Il 26 settembre 1988 un altro famoso giornalista viene assassinato: Mario Rostagno, tra i fondatori del locale Macondo di Milano e creatore di una comunità per tossico dipendenti. Come Peppino Impastato, attaccava per radio, con nomi e cognomi, mafiosi e politici che considerava collusi con Cosa nostra.

Il resto è storia, quella che cerchiamo di trasmettere ai nostri ragazzi per educarli alla legalità; perché abbiano la consapevolezza di cos’è giusto e di cos’è sbagliato; perché abbiano gli strumenti culturali per sfuggire dai tentacoli di quella che appropriatamente è stata definita una ‘piovra’; per magari vederli in futuro impegnati nel combattere questo mostro.

Oggi ricordiamo il triste seguito di quella mattanza, nonché il raggiungimento del suo apice: la strage che ha visto la morte di Giovanni Falcone, Francesca Morvillo, Vito Schifani, Rocco Dicillo, Antonio Montinaro.
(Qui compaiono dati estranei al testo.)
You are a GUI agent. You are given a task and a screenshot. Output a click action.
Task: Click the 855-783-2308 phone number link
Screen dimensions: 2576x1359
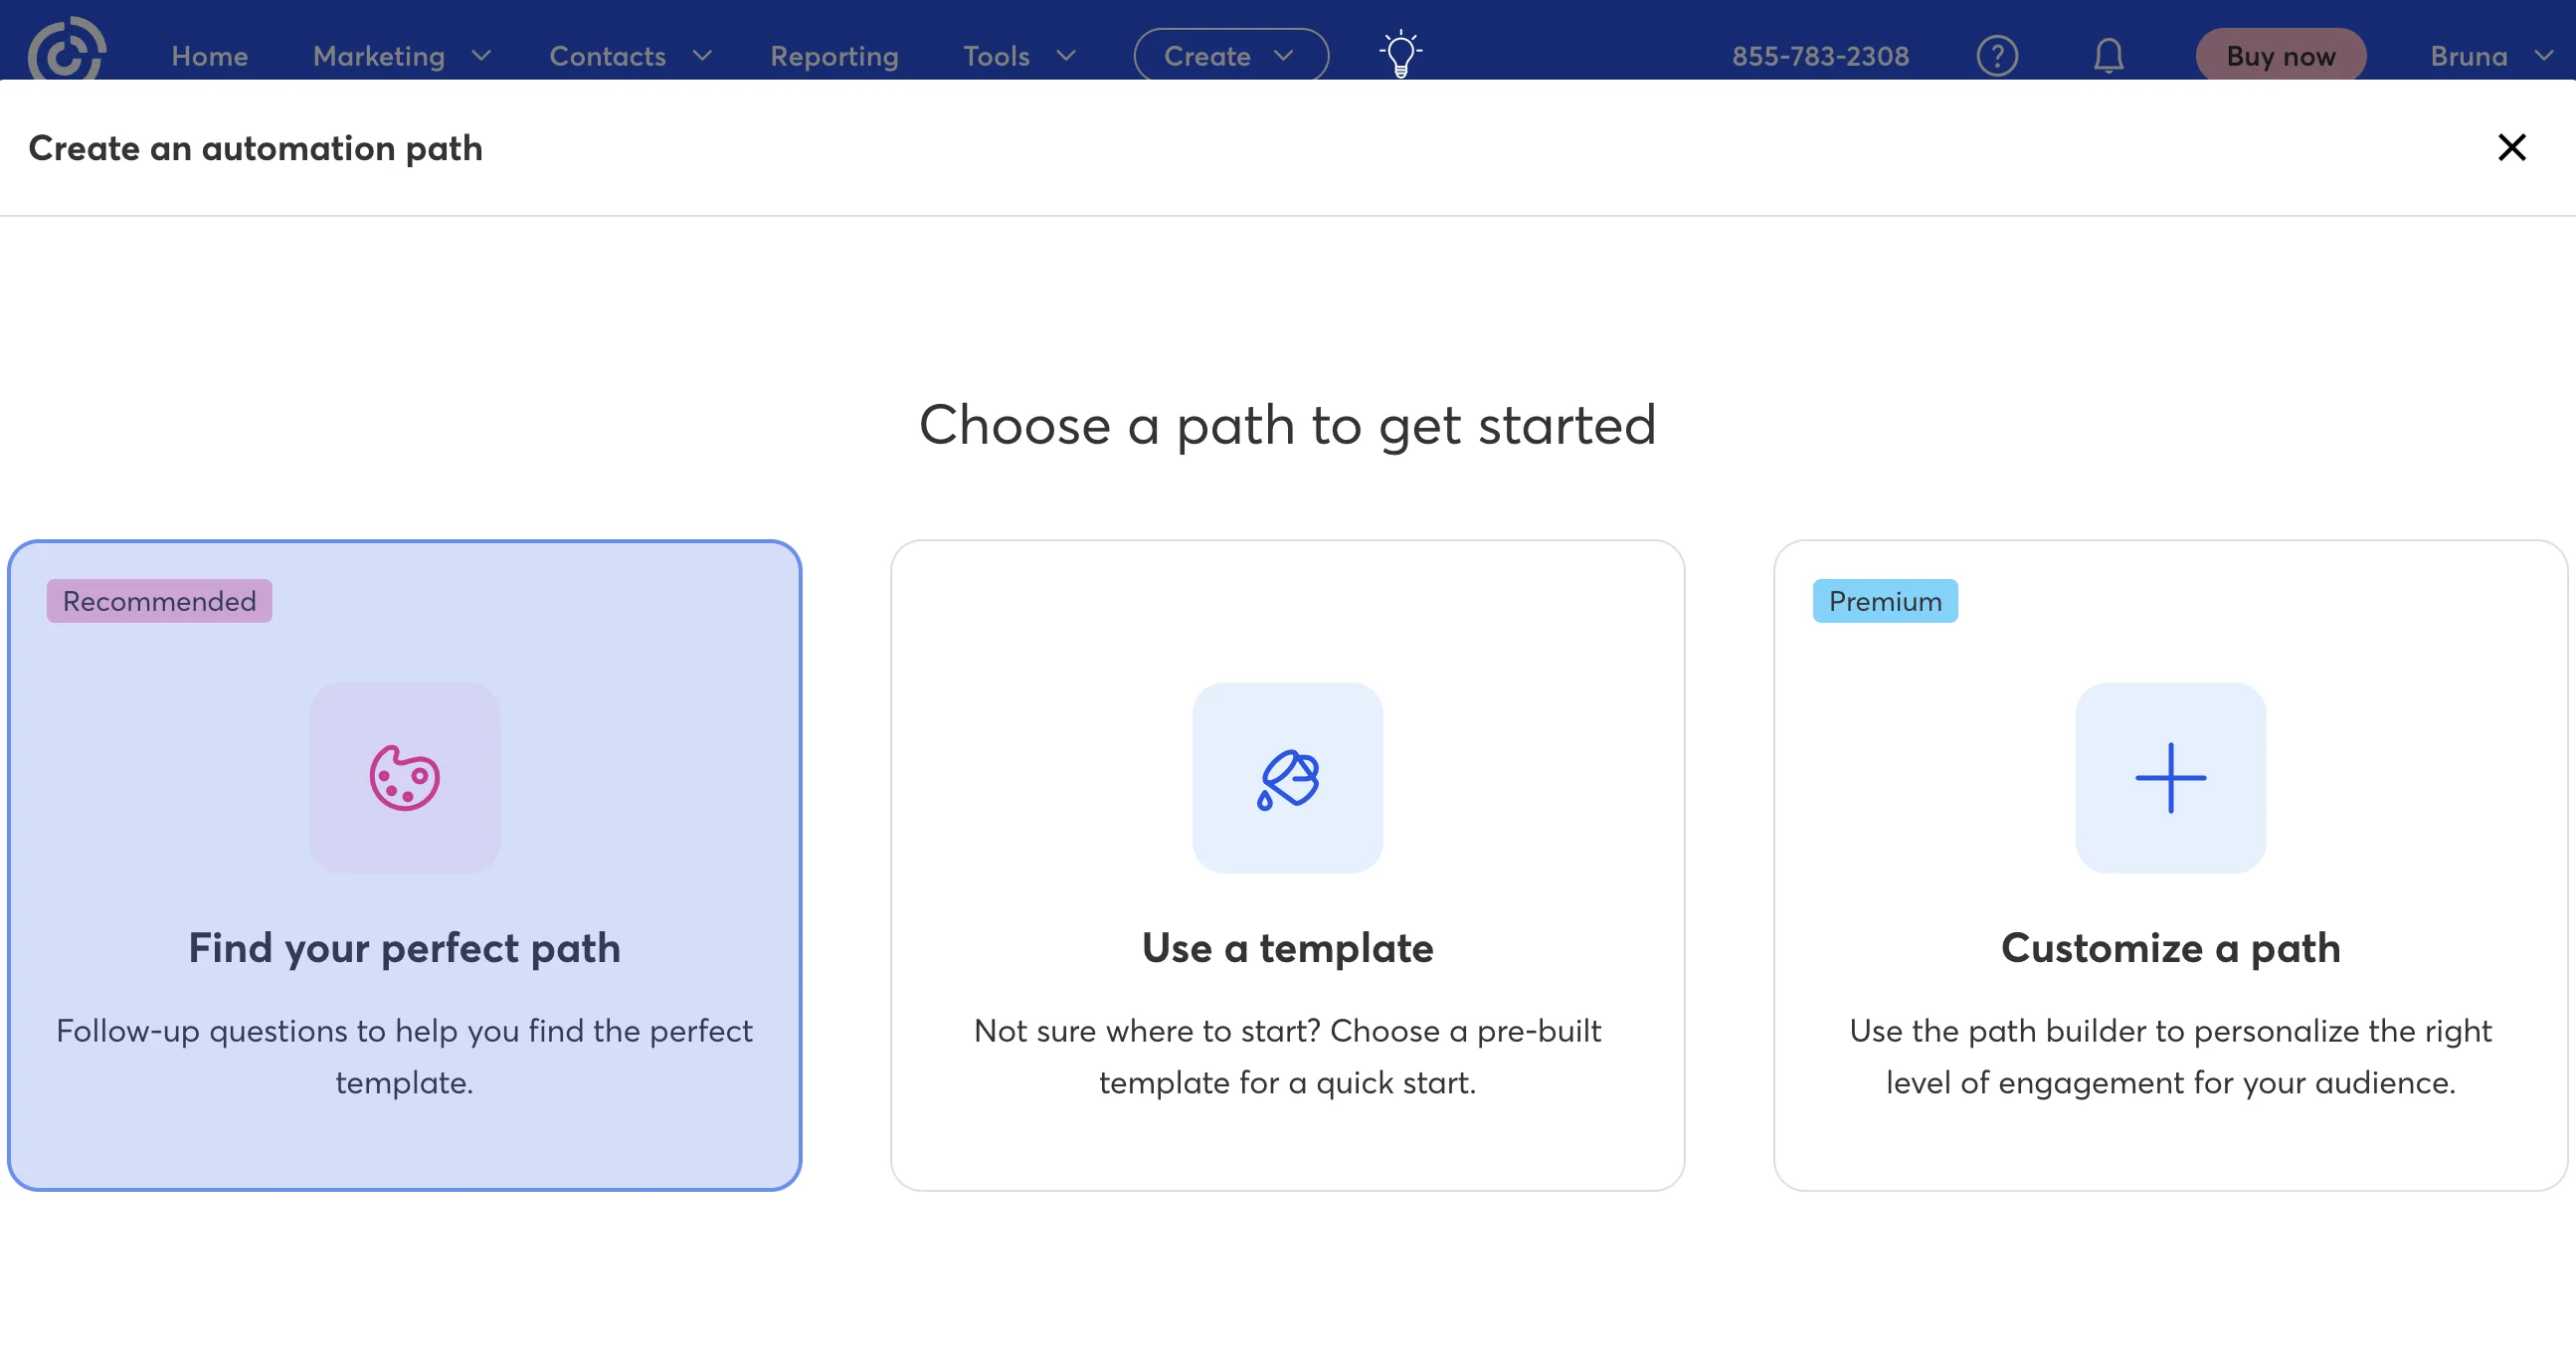[x=1820, y=56]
Apice che non si esaurisce con la strage di Capaci. Due mesi dopo anche l’altro pilastro del pool antimafia, Paolo Borsellino, viene assassinato in una strage che coinvolge altri cinque servitori dello Stato: Emanuela Loi, Agostino Catalano, Vincenzo Li Muli, Walter Eddie Costa, Claudio Traina. Borsellino, come Falcone, stava seguendo, tramite il percorso dei soldi, la traccia che accumunava tutte le persone vittime di questa feroce mattanza: droga, riciclaggio, armi, imprenditoria, politica. Un intreccio implacabile, davvero difficile da sciogliere, considerando il grado di potere che controlla queste criminali organizzazioni.

Sperando nell’arrivo di una nuova primavera, lontana da mafiosi, politici corrotti, industriali lucratori, giornalisti collusi, banche compiacenti.